:: Given passage
What is Phishing?
Phishing is a type of deception designed to steal your identity. In a phishing scam, a malicious person tries to get information like credit card numbers, passwords, account information, or other personal information from you by convincing you to give it to them under false pretences. Phishing schemes usually come via spam e-mail or pop-up windows.
How does phishing work?
A phishing scam begins with a malicious user who sends out millions of fraudulent e-mail messages that appear to come from popular Web sites or from sites that you trust, like your bank or credit card company. The e-mail messages, and the Web sites they often send you to, look official enough that they deceive many people into believing that they're legitimate. Believing that these e-mails are legitimate, unsuspecting people too often respond to the e-mail's requests for their credit card numbers, passwords, account information, or other personal information.
A scam artist might put a link in a fake e-mail that appears to go to the legitimate Web site, but actually takes you to a scam site or even a pop-up window that looks exactly like the official site. These copies are often called spoofed Web sites. Once you're at one of these spoofed sites or pop-up windows you might unwittingly enter even more personal information that will be transmitted directly to the person who created the spoofed site. That person can then use this information to purchase goods, apply for a new credit card, or steal your identity.
::::
:: Records shown
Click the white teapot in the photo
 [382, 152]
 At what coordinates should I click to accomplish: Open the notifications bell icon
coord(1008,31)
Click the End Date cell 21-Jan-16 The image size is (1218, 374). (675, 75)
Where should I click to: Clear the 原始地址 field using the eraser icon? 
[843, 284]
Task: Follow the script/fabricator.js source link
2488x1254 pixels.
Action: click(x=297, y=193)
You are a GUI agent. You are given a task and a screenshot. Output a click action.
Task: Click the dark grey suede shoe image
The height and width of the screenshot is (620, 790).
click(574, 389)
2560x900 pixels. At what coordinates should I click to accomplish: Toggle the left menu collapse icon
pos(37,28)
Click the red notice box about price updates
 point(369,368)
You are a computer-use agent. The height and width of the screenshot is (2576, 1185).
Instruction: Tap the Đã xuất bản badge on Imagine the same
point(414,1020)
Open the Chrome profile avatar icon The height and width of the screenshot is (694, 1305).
::::
# [Problem requirements]
According to the passage on phishing, what are copies of official sites that scam links lead to often called?

# [Response to the exercise]
Spoofed Web sites.